Records from a dataset
· · · · ·
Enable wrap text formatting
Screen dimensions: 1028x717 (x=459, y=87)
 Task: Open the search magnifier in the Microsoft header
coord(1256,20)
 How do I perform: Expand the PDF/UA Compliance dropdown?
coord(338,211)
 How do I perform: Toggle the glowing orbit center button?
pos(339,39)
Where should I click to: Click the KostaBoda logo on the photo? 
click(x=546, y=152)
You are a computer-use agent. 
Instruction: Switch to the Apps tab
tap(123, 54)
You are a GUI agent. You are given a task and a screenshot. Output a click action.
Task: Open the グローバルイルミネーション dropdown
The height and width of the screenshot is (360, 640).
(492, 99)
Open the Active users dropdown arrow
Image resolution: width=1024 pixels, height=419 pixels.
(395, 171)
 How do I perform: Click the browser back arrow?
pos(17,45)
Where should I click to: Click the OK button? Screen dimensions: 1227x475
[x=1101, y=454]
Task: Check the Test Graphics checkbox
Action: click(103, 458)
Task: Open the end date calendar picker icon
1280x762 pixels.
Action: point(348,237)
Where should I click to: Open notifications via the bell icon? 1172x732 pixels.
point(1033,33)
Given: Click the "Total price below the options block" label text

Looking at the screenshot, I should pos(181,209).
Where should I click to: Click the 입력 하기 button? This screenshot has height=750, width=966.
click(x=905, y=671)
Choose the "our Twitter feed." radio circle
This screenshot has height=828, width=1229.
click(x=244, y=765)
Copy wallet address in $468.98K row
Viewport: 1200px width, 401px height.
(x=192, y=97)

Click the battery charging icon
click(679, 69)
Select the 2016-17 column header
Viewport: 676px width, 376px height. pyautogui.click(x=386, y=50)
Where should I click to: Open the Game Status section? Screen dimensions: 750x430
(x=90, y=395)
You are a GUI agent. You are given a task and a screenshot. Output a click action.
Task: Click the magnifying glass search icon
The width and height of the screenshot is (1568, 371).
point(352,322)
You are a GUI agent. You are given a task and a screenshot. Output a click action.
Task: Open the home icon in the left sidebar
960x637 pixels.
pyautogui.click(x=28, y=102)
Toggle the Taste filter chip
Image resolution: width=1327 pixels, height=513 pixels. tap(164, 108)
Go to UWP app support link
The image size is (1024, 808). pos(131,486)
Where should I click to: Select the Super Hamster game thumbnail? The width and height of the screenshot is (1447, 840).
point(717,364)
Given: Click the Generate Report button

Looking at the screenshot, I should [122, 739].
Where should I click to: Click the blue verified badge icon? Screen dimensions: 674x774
· · · · ·
Task prompt: Every record above is to be transcribed exactly as written.

Output of the exercise:
Enable wrap text formatting
Screen dimensions: 1028x717 (x=459, y=87)
 Task: Open the search magnifier in the Microsoft header
coord(1256,20)
 How do I perform: Expand the PDF/UA Compliance dropdown?
coord(338,211)
 How do I perform: Toggle the glowing orbit center button?
pos(339,39)
Where should I click to: Click the KostaBoda logo on the photo? 
click(x=546, y=152)
You are a computer-use agent. 
Instruction: Switch to the Apps tab
tap(123, 54)
You are a GUI agent. You are given a task and a screenshot. Output a click action.
Task: Open the グローバルイルミネーション dropdown
The height and width of the screenshot is (360, 640).
(492, 99)
Open the Active users dropdown arrow
Image resolution: width=1024 pixels, height=419 pixels.
(395, 171)
 How do I perform: Click the browser back arrow?
pos(17,45)
Where should I click to: Click the OK button? Screen dimensions: 1227x475
[x=1101, y=454]
Task: Check the Test Graphics checkbox
Action: click(103, 458)
Task: Open the end date calendar picker icon
1280x762 pixels.
Action: point(348,237)
Where should I click to: Open notifications via the bell icon? 1172x732 pixels.
point(1033,33)
Given: Click the "Total price below the options block" label text

Looking at the screenshot, I should pos(181,209).
Where should I click to: Click the 입력 하기 button? This screenshot has height=750, width=966.
click(x=905, y=671)
Choose the "our Twitter feed." radio circle
This screenshot has height=828, width=1229.
click(x=244, y=765)
Copy wallet address in $468.98K row
Viewport: 1200px width, 401px height.
(x=192, y=97)

Click the battery charging icon
click(679, 69)
Select the 2016-17 column header
Viewport: 676px width, 376px height. pyautogui.click(x=386, y=50)
Where should I click to: Open the Game Status section? Screen dimensions: 750x430
(x=90, y=395)
You are a GUI agent. You are given a task and a screenshot. Output a click action.
Task: Click the magnifying glass search icon
The width and height of the screenshot is (1568, 371).
point(352,322)
You are a GUI agent. You are given a task and a screenshot. Output a click action.
Task: Open the home icon in the left sidebar
960x637 pixels.
pyautogui.click(x=28, y=102)
Toggle the Taste filter chip
Image resolution: width=1327 pixels, height=513 pixels. tap(164, 108)
Go to UWP app support link
The image size is (1024, 808). pos(131,486)
Where should I click to: Select the Super Hamster game thumbnail? The width and height of the screenshot is (1447, 840).
point(717,364)
Given: Click the Generate Report button

Looking at the screenshot, I should [122, 739].
Where should I click to: Click the blue verified badge icon? Screen dimensions: 674x774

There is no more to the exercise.